Lo scorso 20 marzo su Netflix ha debuttato Self-Made – La vita di Madam C.J. Walker. Una miniserie in quattro episodi con protagonista Octavia Spencer, ispirata alla vita dell’imprenditrice milionaria vissuta negli Stati Uniti nella seconda metà del diciannovesimo secolo. Sarah Breedlove, vero nome di Madam C.J. Walker, nasce nel 1867, due anni dopo l’abolizione della schiavitù. In famiglia è la prima a essere nata libera. Dopo essere stata abbandonata dal marito, perde i capelli e l’incontro con Addie Malone le cambia la vita.
La sinossi di Self-Made
La Malone è specializzata in prodotti per capelli indicati per la ricrescita. La storia del successo di Madam C.J. Walker parte da quando ha l’intuizione di commercializzare da sé i prodotti e proporli alle donne nere, finalmente libere, ma non ancora sufficientemente emancipate per prendersi cura del proprio corpo. Il successo non tarda ad arrivare e Netflix parte proprio da qui, dal momento in cui una semplice intuizione diventa l’illuminazione che cambia la vita.
La miniserie corre veloce. Alcuni passaggi risultano frettolosi, in particolar modo il periodo che intercorre tra la trasformazione del business da prolifico a milionario, da quando, cioè, passa da semplice venditrice di successo a titolare di un’azienda con migliaia di dipendenti. Accade tutto molto velocemente ed è solo ad attività ben avviata che gli imprevisti fanno capolino.
Nel complesso, Self-Made è un ottimo prodotto. Octavia Spencer è intensa, credibile, calata nel ruolo. La sua Madam è empatica, diretta, e lo spettatore può facilmente immedesimarsi.
La condizione della donna
A meritare un plauso è la scelta di Netflix di dare spazio a questo tipo di narrazione. Self-Made è, sì, il racconto di una storia di successo, ma vi è dell’altro. È una storia di emancipazione femminile, di una donna che nell’Ottocento – non nel 2020 – ha sfidato tutto e tutti pur di realizzarsi. È la storia di una donna che si è costruita da sola, self-made appunto, senza tradire mai i propri principii. Senza scendere a compromessi, se non quelli minimi di ragionevole accondiscendenza.
È la storia di una donna che ha fornito ad altre donne la possibilità di essere indipendenti, di emanciparsi.
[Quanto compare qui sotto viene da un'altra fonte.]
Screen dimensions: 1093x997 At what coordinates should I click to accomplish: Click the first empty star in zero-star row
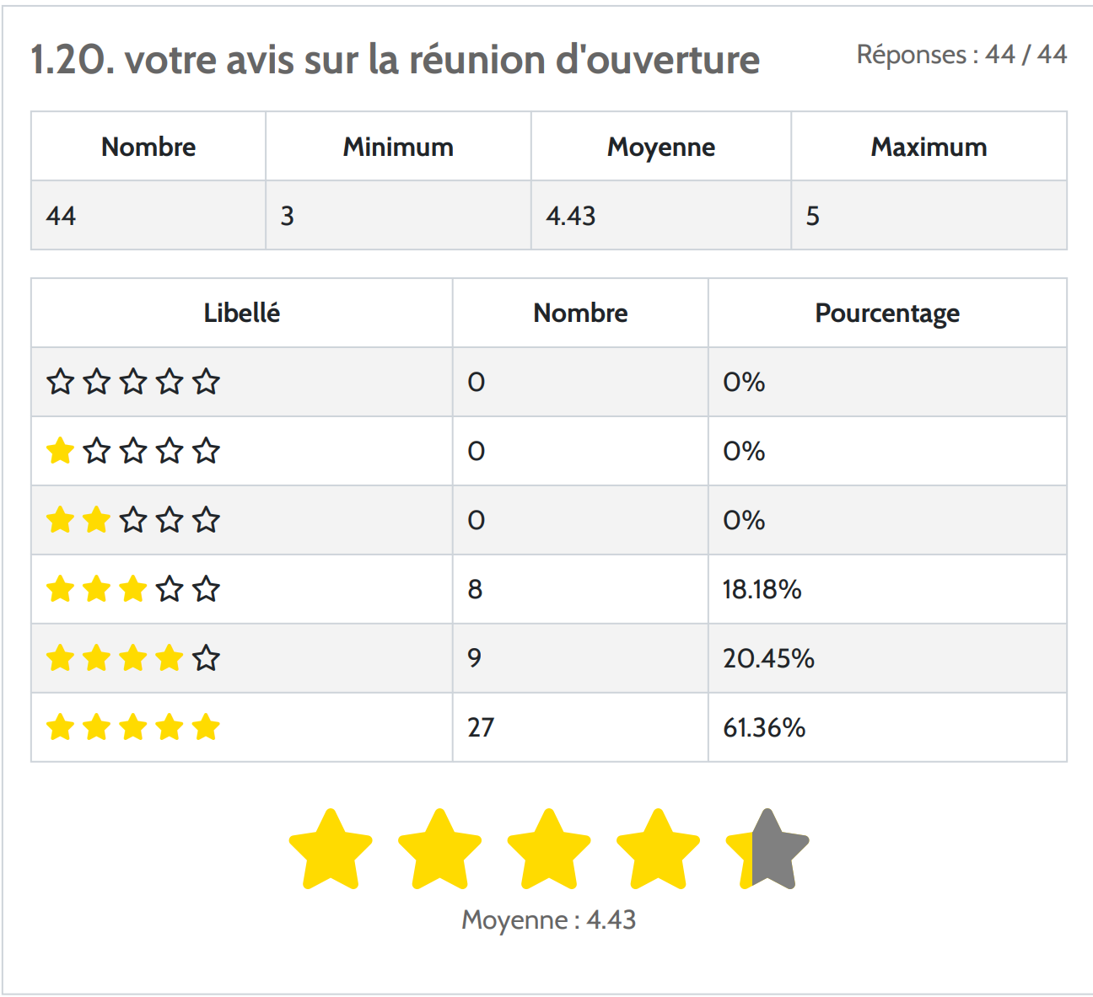tap(61, 382)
All’attività imprenditoriale accosta un’intensa attività sociale che le consente di avere un peso in una società maschilista, restia a conferire alle donne la possibilità di far sentire la propria voce.
La sceneggiatura mostra qualche licenza poetica, qualche venatura romanzata e strizza l’occhio alle tematiche contemporanee: il rapporto coniugale messo in crisi dal successo di lei e la latente omosessualità della figlia, due temi che ben si incastonano nell’attuale dialogo mondiale.
Da un lato, il marito che davanti alla scalata inarrestabile della moglie sente crollare le proprie certezze, dunque la propria virilità, apre un ampio ventaglio di riflessioni: la differenza di retribuzione, l’occupazione dei posti apicali, la poca fiducia della società nelle capacità femminili.
Dall’altro, la figlia che non vuole seguire le orme della madre, divisa tra le responsabilità di una vita in azienda e il bisogno di trovare se stessa. L’omosessualità accennata, poi, contrastata e infine accettata dalla madre, fa di Self-Made un prodotto assolutamente interessante.
Ultimo, ma non ultimo, Self-Made è un necessario affresco sulla condizione della donna nell’Ottocento, che richiama la condizione della donna oggi. Con le dovute distanze, le difficoltà risultano simili e la fatica pressoché invariata. Il messaggio positivo insito nella narrazione funge da monito per chi crede nella possibilità di una società più equilibrata.